FBI dogs picked up the scents of the missing Iowa cousins.

EVANSDALE, Iowa, July 17, 2012— -- On the morning of Friday, July 13, 8-year old Elizabeth Collins woke up around 6 a.m. when her father Drew left for work and she quickly hopped into her mother Heather's bed.

"She was like, 'It's mommy and Elizabeth time,'" Heather Collins said today in an interview with ABC News.

The two soon fell back asleep holding one another.

Early that afternoon she was gone, vanished with hardly a trace after she and her cousin, 10-year old Lyric Cook, went for a bike ride. Although their bikes and a purse were soon found at Meyers Lake, officials in this small Iowa town have spent five days searching for the girls but come up empty-handed.

When asked this morning whether the investigation was stalled, Black Hawk County Sheriff's Office spokesman Chief Deputy Rick Abben said, "We are. We have nothing more."

Abben confirms bloodhounds brought in by the FBI picked up the girls' scent near the trail where their bicycles were found, but he would not elaborate.

The wait for answers is taking its toll on the girls' families.

"When is this nightmare going to end?" Heather Collins sighed. "I want to wake up to a dream with my daughter there so she can crawl back in her bed."

Lyric's parents are finding the ongoing search just as agonizing.

"It's frustrating not to know. It's frustrating not to be able to put some pieces and some clues together," Misty Morrissey, Lyric's mom, said.

"We talk to a lot of people," she said. "We walk around. We search. I mean, we've been in the woods getting dirty, sweaty, scratched up, so we've done a lot of that and that helps to fill the time."

"There's strength in us being together instead of just one person being alone," said her husband, Daniel Morrissey.

Both sets of parents are convinced the girls have been abducted.

"They were taken, they're not here," Heather Collins said.

Now the families are relying on their faith to see them through this trying time.

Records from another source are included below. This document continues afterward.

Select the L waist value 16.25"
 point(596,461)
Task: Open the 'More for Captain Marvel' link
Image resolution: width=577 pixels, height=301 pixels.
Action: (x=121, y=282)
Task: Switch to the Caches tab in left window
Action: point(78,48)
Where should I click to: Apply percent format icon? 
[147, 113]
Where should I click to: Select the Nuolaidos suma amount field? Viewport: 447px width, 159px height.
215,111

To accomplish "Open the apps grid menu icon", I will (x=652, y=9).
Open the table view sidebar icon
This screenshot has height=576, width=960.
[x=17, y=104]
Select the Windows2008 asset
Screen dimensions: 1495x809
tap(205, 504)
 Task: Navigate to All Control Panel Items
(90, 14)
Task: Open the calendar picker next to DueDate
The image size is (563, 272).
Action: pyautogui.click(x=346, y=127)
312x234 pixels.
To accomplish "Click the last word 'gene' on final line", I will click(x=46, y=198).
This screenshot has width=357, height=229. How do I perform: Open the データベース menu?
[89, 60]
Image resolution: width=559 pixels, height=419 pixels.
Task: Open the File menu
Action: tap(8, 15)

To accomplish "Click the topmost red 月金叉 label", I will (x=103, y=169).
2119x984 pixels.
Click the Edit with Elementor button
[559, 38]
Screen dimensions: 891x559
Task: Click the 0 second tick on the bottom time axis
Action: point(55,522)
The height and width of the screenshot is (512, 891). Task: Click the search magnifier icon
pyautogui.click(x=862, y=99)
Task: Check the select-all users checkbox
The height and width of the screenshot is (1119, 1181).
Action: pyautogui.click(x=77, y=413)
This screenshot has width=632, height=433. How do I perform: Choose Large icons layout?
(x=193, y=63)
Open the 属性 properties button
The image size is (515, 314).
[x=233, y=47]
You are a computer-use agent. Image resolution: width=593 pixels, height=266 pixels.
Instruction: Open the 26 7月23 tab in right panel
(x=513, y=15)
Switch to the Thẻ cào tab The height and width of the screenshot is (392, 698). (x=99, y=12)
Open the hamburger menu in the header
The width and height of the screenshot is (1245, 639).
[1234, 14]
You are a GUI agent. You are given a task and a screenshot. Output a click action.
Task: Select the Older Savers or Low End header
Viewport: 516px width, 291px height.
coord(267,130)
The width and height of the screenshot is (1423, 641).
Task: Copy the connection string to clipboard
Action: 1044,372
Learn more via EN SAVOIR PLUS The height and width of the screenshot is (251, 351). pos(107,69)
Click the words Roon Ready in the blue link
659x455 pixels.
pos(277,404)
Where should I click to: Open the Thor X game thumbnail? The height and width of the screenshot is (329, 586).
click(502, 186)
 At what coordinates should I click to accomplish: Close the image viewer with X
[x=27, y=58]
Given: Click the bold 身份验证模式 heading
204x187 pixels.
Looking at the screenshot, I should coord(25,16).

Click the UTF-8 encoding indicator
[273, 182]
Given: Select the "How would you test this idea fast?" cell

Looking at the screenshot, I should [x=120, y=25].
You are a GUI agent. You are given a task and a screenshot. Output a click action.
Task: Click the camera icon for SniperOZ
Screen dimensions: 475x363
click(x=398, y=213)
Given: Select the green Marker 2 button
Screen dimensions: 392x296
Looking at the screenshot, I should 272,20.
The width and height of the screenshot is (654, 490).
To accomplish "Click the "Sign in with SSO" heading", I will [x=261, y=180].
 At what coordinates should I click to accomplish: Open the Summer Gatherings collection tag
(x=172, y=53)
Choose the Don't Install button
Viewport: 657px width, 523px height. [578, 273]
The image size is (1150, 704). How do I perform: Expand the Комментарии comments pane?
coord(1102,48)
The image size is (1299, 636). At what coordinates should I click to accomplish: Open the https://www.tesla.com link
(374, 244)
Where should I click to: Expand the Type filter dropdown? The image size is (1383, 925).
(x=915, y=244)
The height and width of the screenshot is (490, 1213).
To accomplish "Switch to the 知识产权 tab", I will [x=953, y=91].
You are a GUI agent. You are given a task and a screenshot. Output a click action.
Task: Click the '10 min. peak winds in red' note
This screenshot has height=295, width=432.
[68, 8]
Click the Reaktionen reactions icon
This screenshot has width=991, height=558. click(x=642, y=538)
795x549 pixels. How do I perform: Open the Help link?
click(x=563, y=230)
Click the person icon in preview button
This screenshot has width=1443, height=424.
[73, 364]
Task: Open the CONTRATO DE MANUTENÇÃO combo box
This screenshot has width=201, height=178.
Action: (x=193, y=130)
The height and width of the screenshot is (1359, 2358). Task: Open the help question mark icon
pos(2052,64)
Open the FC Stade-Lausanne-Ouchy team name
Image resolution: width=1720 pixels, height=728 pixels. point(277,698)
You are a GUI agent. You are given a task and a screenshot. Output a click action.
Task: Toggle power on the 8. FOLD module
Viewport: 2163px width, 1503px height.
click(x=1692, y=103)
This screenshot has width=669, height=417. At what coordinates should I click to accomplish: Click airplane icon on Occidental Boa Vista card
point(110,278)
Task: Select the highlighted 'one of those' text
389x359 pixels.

"I try not to think the worst. I just pray. If something comes in my mind that I know God would not want in my mind, I just pray and God eases me, puts a peace over me. That's what I do," Heather Collins said. "When I'm starting to get upset, I just pray. I just pray."

Authorities dragged the lake earlier this week, but are now draining it entirely to be completely sure that the girls are not in it.

Abben said Monday the process could take up to three days, but may be done more quickly due to the recent drought. Officials today blocked off public access around the lake, an increased security measure after they initially only cordoned off the area on the southeast side of the lake where the girls' bikes were found.

Robert Carpenter, an Evansdale resident who lives only blocks from the lake, said he saw the girls riding their bikes on Friday afternoon between 12 and 1 p.m. when he was outside watering his yard.

"Just like a normal day. They just come riding by on their bikes and said hi and that's the last thing I heard from them," Carpenter said.

The girls were last seen by their grandmother around 12:15 p.m. When Heather Collins returned home at 2 p.m., they had still not returned. She drove to the police station 45 minutes laterto alert authorities that the girls were missing.

For a town of only 5,000 people, a place frequently described by residents as safe, the girls' disappearance has been hard to understand. Barbara White's 6-year old daughter Tierra usually plays with Lyric and Elizabeth, but was not with them last Friday.

"Scared that she might have ventured off with them at the same time," White said. "I just want them to come home. I don't know what to think, it's a mystery. We have nothing to go on. They're just gone."

Now, she said, her arms around Tierra, "[you] just want to hold your kids a little bit closer."

As the search continues, Elizabeth and Lyric's parents are hopeful that more people will come forward with information about the girls' disappearance.

"We know somebody out there knows something that they could share, so if [there are] any leads or if somebody saw something strange they just need to come forward even if it's something that they might think is nothing," Drew Collins said.